**Work to be completed:** Can you carry on the account of shooting Footprints on Hollywood Boulevard, picking up after its final sentence?

There have been lots of articles in the pages of MovieMaker (and elsewhere) that go something like this:
“You think you made your movie on the cheap? Mine cost what you paid for coffee!”
“Coffee?! You’re lucky you had coffee. We dug through the trash for used McDonald’s hot cups and licked the insides!”
What’s so unique about Footprints, the independent movie I directed, isn’t the price tag, though we did make it for way, way under the SAG Ultra Low Budget contract of “under $200,000.” The real miracle of Footprints is the army we had to conquer—an army known as Hollywood Boulevard–and how many days it took to win the war.
Sure, you can make a low-budget indie with twenty-somethings mumblecoring in someone’s apartment, but try making a movie in the courtyard of Mann’s Chinese Theatre. Or the Egyptian. Or Hollywood & Highland. Try having a cast ranging in age from eight to 80, including the divine Pippa Scott (one of the stars of John Ford’s The Searchers) and H.M. Wynant, who let the devil loose on the world in the legendary “Twilight Zone” episode “The Howling Man.” Try a shooting schedule that was only… but wait, I’m getting ahead of myself.
Footprints is a mystery that takes place entirely on Hollywood Boulevard over one day, from sunrise to sunset. Sybil Temtchine plays an unnamed woman who wakes up face down on the historic footprints (and handprints) of Grauman’s Chinese Theatre with no memory of who she is or how she got there. She spends the entire day on the mythic boulevard, being handed off from two tour bus operators to a pair of superhero impersonators to a Scientology auditor. She makes her way down the boulevard lined with stars, inching her way closer to the truth to her identity and the reason for her return. It is a film that is ultimately about second chances.

**Entries on where items appear:**
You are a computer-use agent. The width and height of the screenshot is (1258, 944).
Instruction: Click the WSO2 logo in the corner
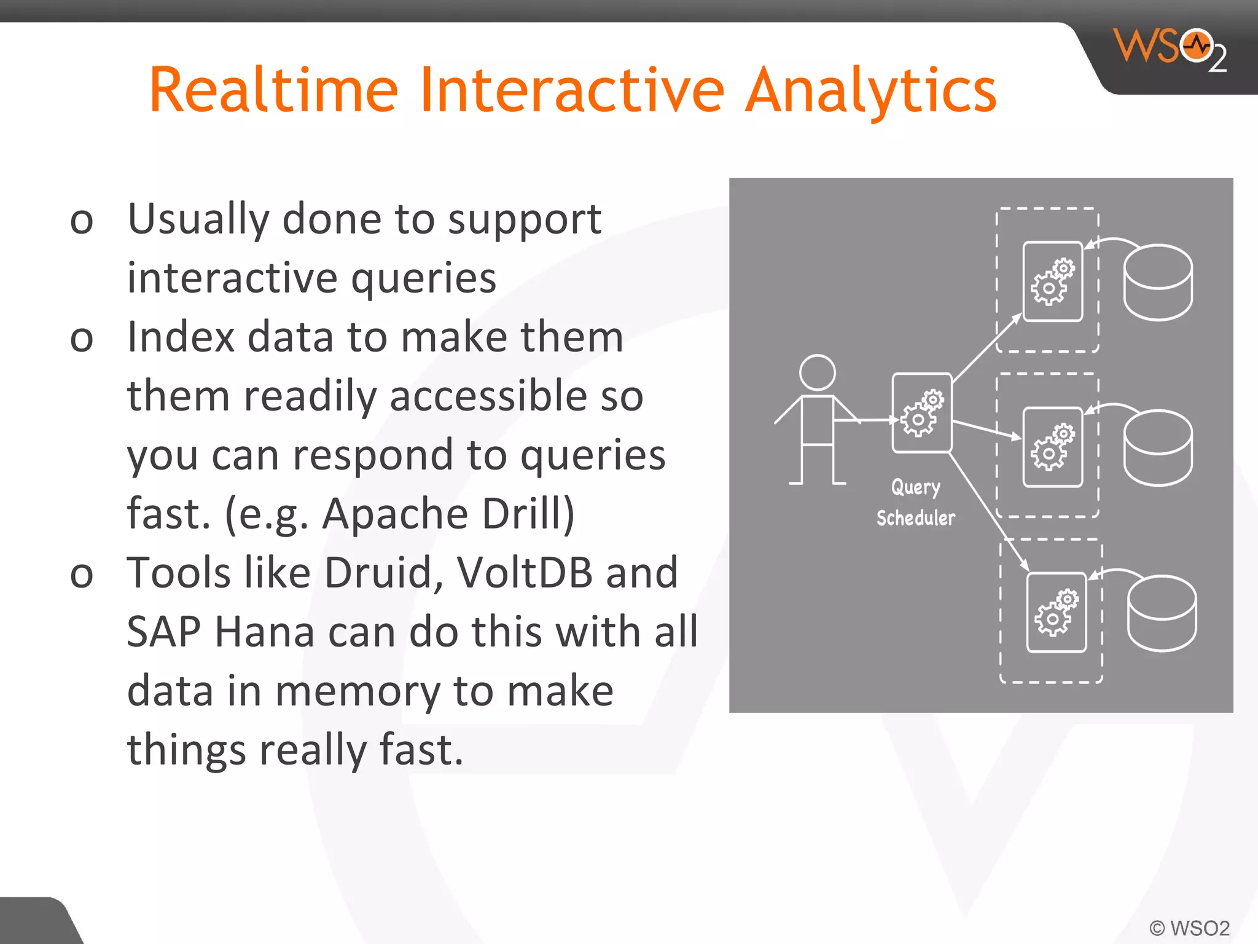[1171, 49]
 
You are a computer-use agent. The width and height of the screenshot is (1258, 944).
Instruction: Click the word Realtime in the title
[274, 91]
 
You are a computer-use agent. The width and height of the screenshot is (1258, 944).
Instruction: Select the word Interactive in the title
[572, 91]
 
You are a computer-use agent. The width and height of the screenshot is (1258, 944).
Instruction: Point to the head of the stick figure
[817, 372]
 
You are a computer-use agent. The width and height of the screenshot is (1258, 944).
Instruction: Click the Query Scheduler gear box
[921, 413]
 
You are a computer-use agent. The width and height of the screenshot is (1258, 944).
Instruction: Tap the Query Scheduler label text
[915, 503]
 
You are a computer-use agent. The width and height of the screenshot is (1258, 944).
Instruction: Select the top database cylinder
[1158, 283]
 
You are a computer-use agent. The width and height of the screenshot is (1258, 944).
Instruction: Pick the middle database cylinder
[1158, 449]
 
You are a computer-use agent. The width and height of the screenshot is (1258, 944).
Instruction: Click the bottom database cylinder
[1162, 613]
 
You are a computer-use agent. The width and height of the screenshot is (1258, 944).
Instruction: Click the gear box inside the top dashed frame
[1052, 281]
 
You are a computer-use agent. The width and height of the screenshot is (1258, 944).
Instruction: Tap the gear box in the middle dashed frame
[1052, 447]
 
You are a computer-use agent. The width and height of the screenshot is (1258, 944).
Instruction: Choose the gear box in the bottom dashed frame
[1056, 612]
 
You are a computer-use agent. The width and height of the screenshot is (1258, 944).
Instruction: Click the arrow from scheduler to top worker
[986, 347]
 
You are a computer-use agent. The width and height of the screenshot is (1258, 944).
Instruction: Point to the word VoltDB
[525, 573]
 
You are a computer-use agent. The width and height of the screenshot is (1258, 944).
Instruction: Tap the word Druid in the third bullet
[378, 573]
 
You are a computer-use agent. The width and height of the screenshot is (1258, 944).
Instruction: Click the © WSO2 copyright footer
[1189, 927]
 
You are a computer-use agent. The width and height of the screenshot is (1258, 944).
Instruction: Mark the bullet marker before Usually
[82, 221]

**Task answer:**
I am a professional screenwriter and playwright, but for the first time with Footprints, I conceived a screenplay backwards from production. I knew the amount of money I could raise, and I latched on to a central memorable image as a jumping off point: A woman wakes up at dawn at Grauman’s Chinese with no memory. From there, I started to walk the boulevard taking notes and snapping pictures of possible locations. There were places with staff who knew me (like the great American Cinematheque staff that operates the Egyptian) and those to whom I had to introduce myself. I had to walk that balance of crying poverty while also instilling trust that granting permission for me to film at their establishment wouldn’t result in said establishment being trashed.
I wrote the script and the locations fell in line: Snow White Café, Shelly Café, Hollywood Book & Poster Shop, and they all charged me nothing (or very little) to shoot there. Our time was extremely limited in each location. My actors had to know their lines as a stage actor knows the text. We went to each location a few days prior to shooting so we could rehearse, which helped remove time-consuming blocking from our shoot days. Plus, for the cast, it took the edge off the unknown of acting in very public locations.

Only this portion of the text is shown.